Qualidade Relacional no Atendimento Judicial Virtual: Limites da Padronização na Transformação Digital
Resumo
A transformação digital no Judiciário brasileiro tem se pautado em iniciativas de informatização processual e canais virtuais, como o Processo Judicial Eletrônico e o programa Justiça 4.0, impactando fluxos de trabalho e prazos. Todavia, a literatura sobre governo digital indica que a digitalização exige reconfigurações nas práticas organizacionais e na interação com usuários que transcendem a incorporação tecnológica. Este artigo analisa os limites da padronização no atendimento judicial virtual, sob a tensão entre eficiência administrativa e qualidade do serviço. Trata-se de estudo teórico-analítico, fundamentado na literatura de transformação digital no setor público e em marcos normativos do Judiciário. Sustenta-se que a padronização dos fluxos privilegia indicadores operacionais, como tempo e volume, sem incorporar satisfatoriamente dimensões de clareza e adequação das respostas.
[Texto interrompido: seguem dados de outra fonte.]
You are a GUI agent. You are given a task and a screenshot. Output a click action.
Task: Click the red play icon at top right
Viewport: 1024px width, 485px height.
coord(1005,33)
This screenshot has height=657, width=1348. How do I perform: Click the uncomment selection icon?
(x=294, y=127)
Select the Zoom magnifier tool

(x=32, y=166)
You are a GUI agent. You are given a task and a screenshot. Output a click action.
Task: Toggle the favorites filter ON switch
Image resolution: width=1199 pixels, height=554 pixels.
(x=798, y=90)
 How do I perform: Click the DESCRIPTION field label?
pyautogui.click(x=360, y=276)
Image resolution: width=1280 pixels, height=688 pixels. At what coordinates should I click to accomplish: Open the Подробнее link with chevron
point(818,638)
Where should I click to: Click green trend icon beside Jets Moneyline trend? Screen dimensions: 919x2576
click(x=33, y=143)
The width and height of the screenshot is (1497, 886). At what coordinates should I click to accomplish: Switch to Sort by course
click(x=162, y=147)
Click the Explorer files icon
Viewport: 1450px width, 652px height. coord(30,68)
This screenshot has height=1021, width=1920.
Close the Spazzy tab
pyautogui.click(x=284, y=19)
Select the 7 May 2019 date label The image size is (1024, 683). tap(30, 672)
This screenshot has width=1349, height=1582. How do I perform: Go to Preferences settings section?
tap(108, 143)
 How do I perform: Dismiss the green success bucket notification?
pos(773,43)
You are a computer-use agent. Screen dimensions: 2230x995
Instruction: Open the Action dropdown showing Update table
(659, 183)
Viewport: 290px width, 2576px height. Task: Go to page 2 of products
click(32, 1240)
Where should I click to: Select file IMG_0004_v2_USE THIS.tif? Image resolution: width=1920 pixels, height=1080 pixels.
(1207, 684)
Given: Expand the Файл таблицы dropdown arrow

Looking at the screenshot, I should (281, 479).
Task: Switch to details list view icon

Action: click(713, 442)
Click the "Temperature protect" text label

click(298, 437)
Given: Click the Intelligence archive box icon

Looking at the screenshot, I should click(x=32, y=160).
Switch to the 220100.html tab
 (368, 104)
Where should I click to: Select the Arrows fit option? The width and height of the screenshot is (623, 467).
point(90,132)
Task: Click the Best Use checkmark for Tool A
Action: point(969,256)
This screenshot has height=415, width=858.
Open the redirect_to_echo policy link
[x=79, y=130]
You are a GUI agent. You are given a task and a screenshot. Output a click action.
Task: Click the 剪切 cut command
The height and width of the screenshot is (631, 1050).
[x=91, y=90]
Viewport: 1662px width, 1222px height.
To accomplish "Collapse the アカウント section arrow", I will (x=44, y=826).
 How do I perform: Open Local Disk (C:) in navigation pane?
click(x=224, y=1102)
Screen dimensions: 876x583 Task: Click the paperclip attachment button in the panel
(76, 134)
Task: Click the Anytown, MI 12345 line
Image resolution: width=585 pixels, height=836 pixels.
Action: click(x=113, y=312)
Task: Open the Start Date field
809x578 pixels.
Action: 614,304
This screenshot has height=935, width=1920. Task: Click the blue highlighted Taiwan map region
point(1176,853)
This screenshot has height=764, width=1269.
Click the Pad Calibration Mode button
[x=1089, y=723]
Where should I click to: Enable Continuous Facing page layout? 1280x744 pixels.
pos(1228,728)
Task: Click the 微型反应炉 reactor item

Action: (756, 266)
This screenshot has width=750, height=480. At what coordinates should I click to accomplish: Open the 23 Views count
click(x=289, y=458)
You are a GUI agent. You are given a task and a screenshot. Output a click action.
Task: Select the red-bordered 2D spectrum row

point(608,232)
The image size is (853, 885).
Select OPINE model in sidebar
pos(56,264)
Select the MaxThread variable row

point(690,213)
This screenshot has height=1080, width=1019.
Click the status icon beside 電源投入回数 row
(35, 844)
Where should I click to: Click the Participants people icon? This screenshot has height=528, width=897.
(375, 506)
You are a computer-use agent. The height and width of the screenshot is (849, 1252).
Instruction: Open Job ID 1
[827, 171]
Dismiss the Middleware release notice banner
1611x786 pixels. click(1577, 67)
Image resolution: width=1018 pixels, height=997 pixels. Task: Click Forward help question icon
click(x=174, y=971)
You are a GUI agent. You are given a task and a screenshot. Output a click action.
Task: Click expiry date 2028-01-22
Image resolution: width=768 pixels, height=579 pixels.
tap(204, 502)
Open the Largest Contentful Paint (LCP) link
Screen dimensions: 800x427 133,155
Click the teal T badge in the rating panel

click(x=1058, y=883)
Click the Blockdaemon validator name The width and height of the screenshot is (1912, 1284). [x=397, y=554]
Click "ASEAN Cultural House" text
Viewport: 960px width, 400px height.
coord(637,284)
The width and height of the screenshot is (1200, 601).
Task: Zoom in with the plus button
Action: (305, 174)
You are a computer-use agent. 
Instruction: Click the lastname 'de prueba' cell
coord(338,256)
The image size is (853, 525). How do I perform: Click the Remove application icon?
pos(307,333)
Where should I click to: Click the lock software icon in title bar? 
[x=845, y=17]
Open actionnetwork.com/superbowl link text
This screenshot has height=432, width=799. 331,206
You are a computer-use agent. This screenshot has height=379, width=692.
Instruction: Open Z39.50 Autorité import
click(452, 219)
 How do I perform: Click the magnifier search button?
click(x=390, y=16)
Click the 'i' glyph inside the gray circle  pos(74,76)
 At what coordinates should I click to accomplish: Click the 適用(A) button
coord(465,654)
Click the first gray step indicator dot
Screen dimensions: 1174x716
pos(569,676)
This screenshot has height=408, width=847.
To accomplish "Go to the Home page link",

Essa limitação se intensifica em contextos que exigem orientação jurídica e interpretação situacional, nos quais o atendimento não se reduz à transmissão de informações. Como contribuição, propõe-se a noção de qualidade relacional, entendida como a capacidade institucional de produzir respostas compreensíveis e ajustadas ao contexto das demandas. Conclui-se que a efetividade do atendimento virtual requer que a eficiência operacional seja complementada pela qualidade relacional, assegurando respostas institucionais adequadas às necessidades dos usuários.